A level grade inflation a thing of the past

Posted by Tom Walker in

With A-level results imminent, it will be interesting to see whether the recent trend against grade inflation persists. Both 2012 and 2013 saw a fall in the proportion of A-levels awarded top grades, following a string of years in which grade inflation occurred. 2013 saw a little over one quarter of exam entries (26.3%) earning top grades, down from 26.6% in 2012. Prior to 2012, the number of A-levels earning A or A* grades increased year on year - a trend that had persisted for around 30 years.

The percentage of A-level entries awarded A grades during the early years of the A-Level system -which was adopted in 1951- was around 8%. This level was largely maintained throughout the 1960s and 1970s, however the mid-1980s saw the onset of grade inflation that persisted unabated through to 2011. The 1st decade of the new millennium witnessed some of the most aggressive grade inflation, with the percentage of As and A*s granted increasing 10%.

The inflation of grades came under intense criticism for its use as a political tool throughout the noughties, with universities complaining that the policy of expanding the use of top grades prevented them from being able to identify the top echelon of candidates.

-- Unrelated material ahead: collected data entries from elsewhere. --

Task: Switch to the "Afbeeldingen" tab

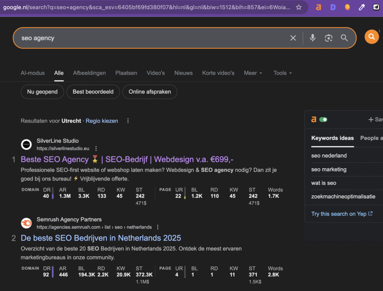Action: pos(89,73)
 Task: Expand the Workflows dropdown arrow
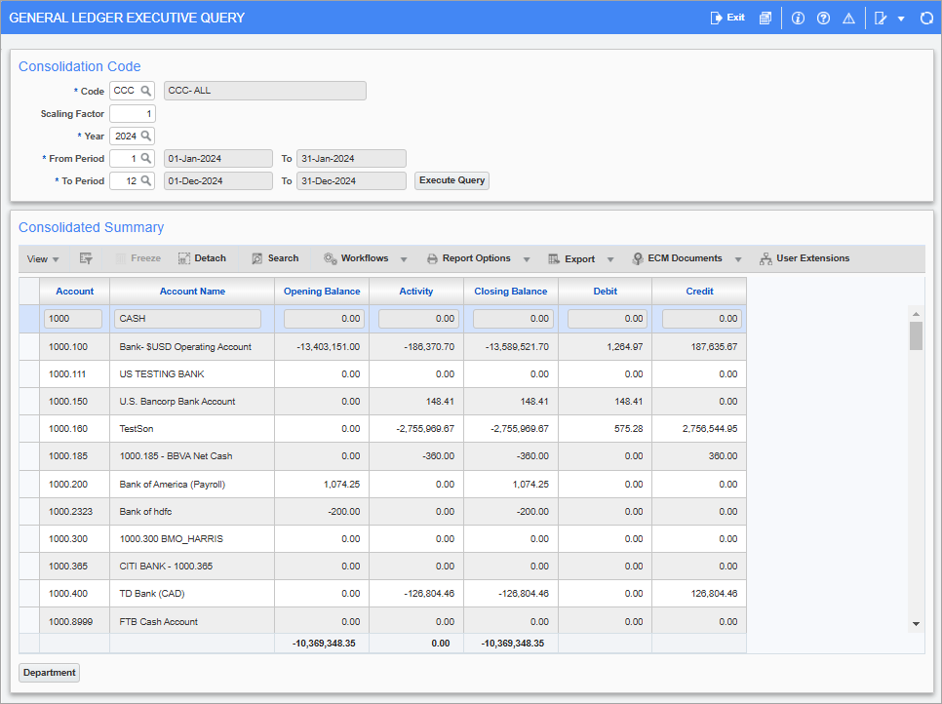(401, 258)
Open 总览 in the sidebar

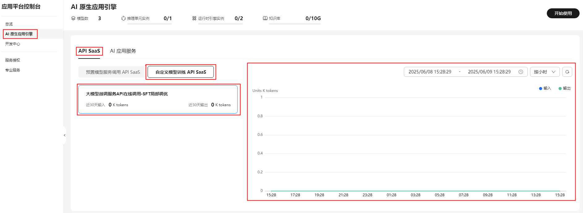tap(9, 24)
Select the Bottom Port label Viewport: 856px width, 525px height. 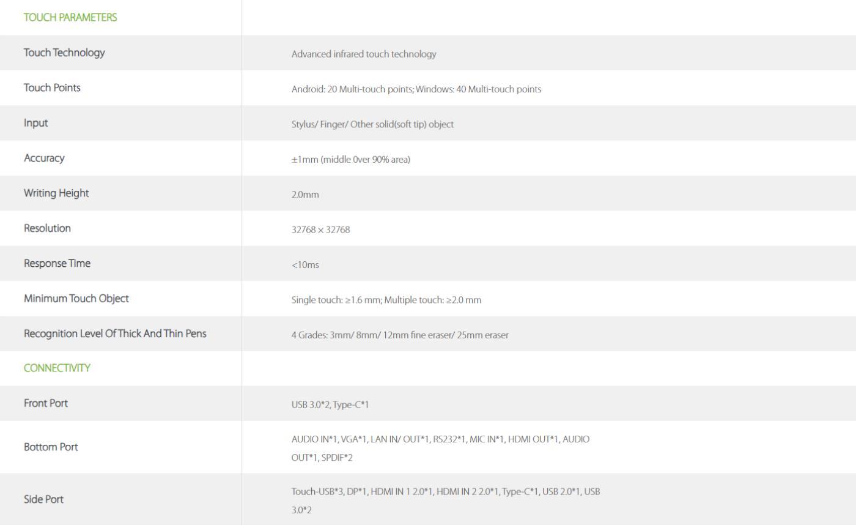[x=51, y=447]
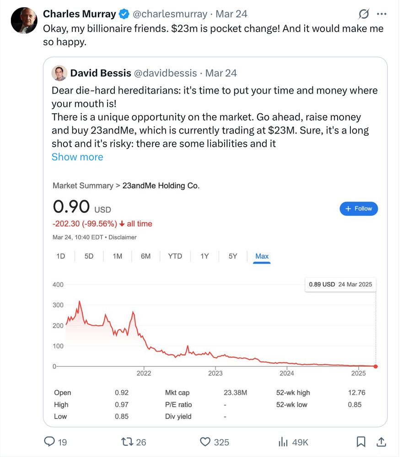The height and width of the screenshot is (457, 403).
Task: Click the Market Summary breadcrumb link
Action: (83, 186)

Top students were consequently forced to take on more subjects in 6th form to distinguish themselves, as 3 A grades was no longer considered exceptional.

It will certainly be interesting to see if the 2014 results, released on 14th August 2014, will continue the trend of the last 2 years or whether bad habits from previous decades will creep back into the system. Either way, we wish all students the very best of luck!